IKK gamma (NEMO) is involved in the coordination of the AP-1 and NF-kappa B pathways.

Tumor necrosis factor alpha (TNF alpha) activates the nuclear factor-kappaB (NF-kappa B) pathway in various cell types, leading to expression of cell survival and inflammatory proteins. One mechanism of cell survival brought about by NF-kappa B is the inhibition of Activator Protein-1 (AP-1), which when activated, could lead to cell death. However, TNFalpha can also induce the AP-1 pathway, and the mechanisms by which these two pathways are regulated in response to TNF alpha are poorly understood. We proposed that Inhibitor of kappa B Kinase gamma (IKK gamma) (which is also known as NF-kappa B essential modulator, NEMO) plays a key role in integrating and coordinating these two pathways. Our results showed that IKK gamma activates the AP-1 pathway, via a mechanism that is dependent on the first leucine zipper (LZ) domain of IKK gamma, by interacting with two proteins of the AP-1 complex, c-Jun and c-Fos, and changing the phosphorylation status of c-Jun.
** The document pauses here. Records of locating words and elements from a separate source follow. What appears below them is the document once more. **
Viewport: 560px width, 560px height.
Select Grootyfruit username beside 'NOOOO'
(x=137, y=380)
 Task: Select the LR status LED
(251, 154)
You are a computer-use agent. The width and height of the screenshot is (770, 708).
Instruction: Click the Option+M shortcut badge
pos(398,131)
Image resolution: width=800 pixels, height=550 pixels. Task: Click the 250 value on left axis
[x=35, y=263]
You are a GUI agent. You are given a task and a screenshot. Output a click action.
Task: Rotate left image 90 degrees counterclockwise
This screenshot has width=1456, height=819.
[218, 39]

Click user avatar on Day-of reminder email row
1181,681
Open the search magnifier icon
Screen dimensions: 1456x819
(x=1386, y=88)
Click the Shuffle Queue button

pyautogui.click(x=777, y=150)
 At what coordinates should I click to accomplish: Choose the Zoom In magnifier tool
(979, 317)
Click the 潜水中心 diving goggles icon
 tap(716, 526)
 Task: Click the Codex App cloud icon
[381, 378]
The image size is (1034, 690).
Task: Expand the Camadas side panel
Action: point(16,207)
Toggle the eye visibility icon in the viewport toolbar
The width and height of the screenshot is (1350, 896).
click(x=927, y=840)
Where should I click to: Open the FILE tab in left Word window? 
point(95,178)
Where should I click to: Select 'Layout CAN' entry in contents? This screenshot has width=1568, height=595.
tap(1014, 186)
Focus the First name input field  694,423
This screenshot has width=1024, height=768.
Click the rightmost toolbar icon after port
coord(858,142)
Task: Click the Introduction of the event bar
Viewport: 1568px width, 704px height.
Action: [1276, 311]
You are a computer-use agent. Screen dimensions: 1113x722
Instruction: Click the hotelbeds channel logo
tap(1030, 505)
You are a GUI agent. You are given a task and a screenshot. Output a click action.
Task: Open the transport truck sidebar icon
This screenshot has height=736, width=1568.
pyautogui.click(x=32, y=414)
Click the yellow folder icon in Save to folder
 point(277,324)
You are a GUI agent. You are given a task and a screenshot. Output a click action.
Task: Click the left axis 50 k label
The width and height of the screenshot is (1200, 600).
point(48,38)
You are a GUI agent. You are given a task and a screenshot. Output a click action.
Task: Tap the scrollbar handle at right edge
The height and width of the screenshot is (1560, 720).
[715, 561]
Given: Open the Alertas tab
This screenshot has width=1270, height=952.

Even though IKK gamma is required for the activation of NF-kappa B, we found that it reduced the activity of NF-kappa B when it was overexpressed. In summary, we demonstrated that transfected IKK gamma, while inhibiting the NF-kappa B pathway, directly interacts with the AP-1 proteins and activates the AP-1 pathway independent of its effects on NF-kappa B. Our results indicate that IKK gamma regulates TNF alpha signaling by coordinating cell responses mediated by the AP-1 and NF-kappa B pathways.